Die Sache wird dem Oberlandesgericht München zur Entscheidung vorgelegt.

Gründe

1
Es handelt sich bei dem vorliegenden Verfahren um eine Haftsache, in der bereits 24 Hauptverhandlungstage stattgefunden haben. Der Angeklagte befindet sich in dieser Sache seit 27.03.2019 in Untersuchungshaft.
I.
2
1. Am 25.03.2020 erließ die stellvertretende Vorsitzende der 1. Jugendkammer eine Sicherungsverfügung, um die Durchführung des am 30.03.2020 anberaumten Hauptverhandlungstermins mit den durch die Corona-Epidemie erforderlichen Sicherungsmaßnahmen zum Gesundheitsschutz aller Beteiligten zu sichern (Bl. 1139).
3
Gegen diese Sicherungsverfügung wendet sich der Angeklagte mit Beschwerde seines Verteidigers, RA Dr. A., vom 26.03.2020 (Bl. 1155). In der Beschwerde zitiert Rechtsanwalt Dr. A. zunächst vollständig aus seinem Schriftsatz vom „25.03.2020“, (gemeint wohl vom 24.03.2020, zu dessen Inhalt s.unten 2).
4
Er führt darüber hinaus aus, dass die angeordneten Sicherungsmaßnahmen nicht ausreichend seinen, erforderlich sei zum Schutz der Gesundheit ein absolutes Kontaktverbot (s. S. 22 der Beschwerde, = Bl. 1176 d.A.). Es seien die folgenden grundgesetzlich geschützten Rechte verletzt:
1.
das Grundrecht auf körperliche Unversehrtheit (der Mandant könne nicht frei entscheiden, ob er sich der Gefährdung einer Coronaansteckung aussetzen wolle und die Sicherungsmaßnahmen seien nicht ausreichend, da keine Atemschutzmasken vorgeschrieben würden),
2.
das Recht auf ein faires Verfahren (da der Verteidiger sich mit dem Mandanten wegen des Sicherheitsabstandes nicht ausreichend beraten könnte) und
3.
der Öffentlichkeitsgrundsatz (wegen der allgemeinen Ausgangsbeschränkungen; sodass Zuschauer nicht an der Verhandlung teilnehmen könnten).

Die Aufgaben
1) Fassen Sie den Absatz des Lesetexts, der mit „1. Am 25.03.2020 erließ“ beginnt, kürzer und mit seinen wesentlichen Angaben neu.
2) Geben Sie den Abschnitt des Lesetexts von „Die Sache wird“ bis „Inhalt s.unten 2).“ wortgetreu wieder.

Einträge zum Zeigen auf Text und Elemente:
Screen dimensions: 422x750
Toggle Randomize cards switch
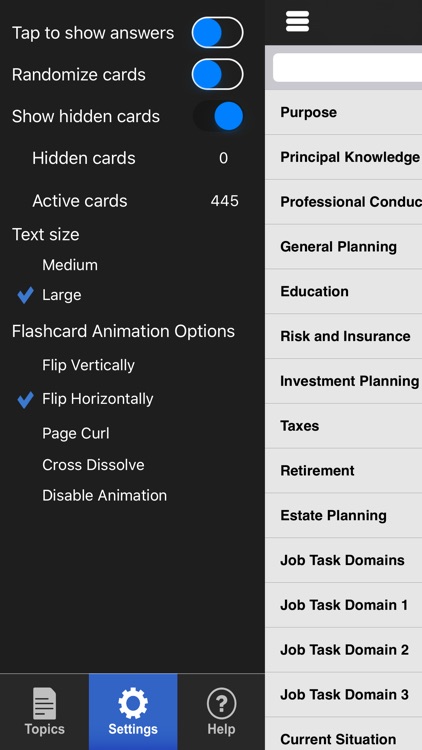click(218, 74)
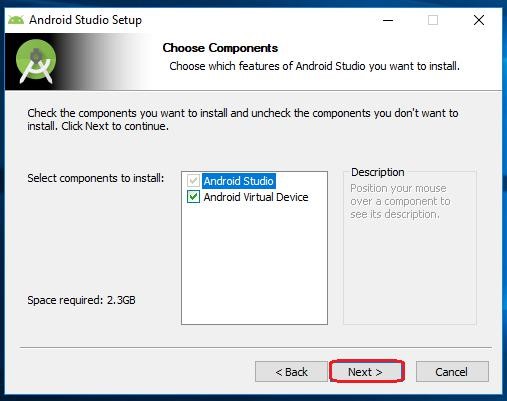Cancel the Android Studio installation
This screenshot has height=401, width=507.
point(452,372)
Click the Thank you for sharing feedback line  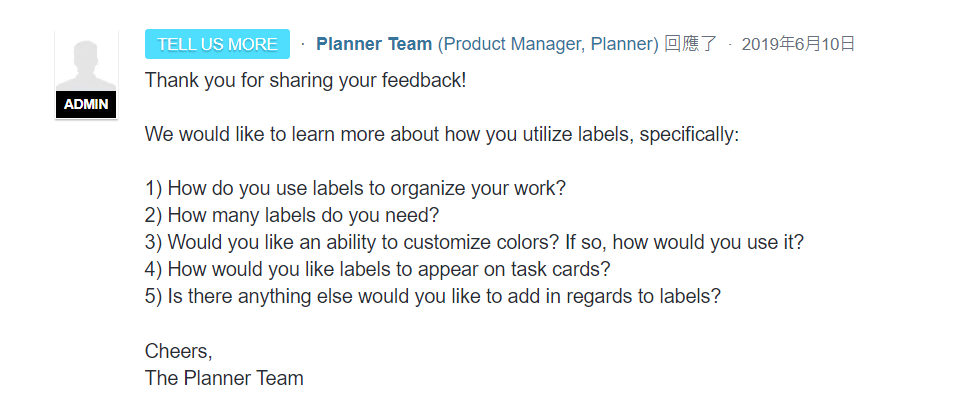pos(305,81)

Lösungen
1) Die stellvertretende Vorsitzende der 1. Jugendkammer erließ am 25.03.2020 eine Sicherungsverfügung (Bl. 1139). Damit sollte der Hauptverhandlungstermin am 30.03.2020 mit den wegen der Corona-Epidemie nötigen Maßnahmen zum Gesundheitsschutz aller Beteiligten gesichert werden.

2)
Die Sache wird dem Oberlandesgericht München zur Entscheidung vorgelegt.

Gründe

1
Es handelt sich bei dem vorliegenden Verfahren um eine Haftsache, in der bereits 24 Hauptverhandlungstage stattgefunden haben. Der Angeklagte befindet sich in dieser Sache seit 27.03.2019 in Untersuchungshaft.
I.
2
1. Am 25.03.2020 erließ die stellvertretende Vorsitzende der 1. Jugendkammer eine Sicherungsverfügung, um die Durchführung des am 30.03.2020 anberaumten Hauptverhandlungstermins mit den durch die Corona-Epidemie erforderlichen Sicherungsmaßnahmen zum Gesundheitsschutz aller Beteiligten zu sichern (Bl. 1139).
3
Gegen diese Sicherungsverfügung wendet sich der Angeklagte mit Beschwerde seines Verteidigers, RA Dr. A., vom 26.03.2020 (Bl. 1155). In der Beschwerde zitiert Rechtsanwalt Dr. A. zunächst vollständig aus seinem Schriftsatz vom „25.03.2020“, (gemeint wohl vom 24.03.2020, zu dessen Inhalt s.unten 2).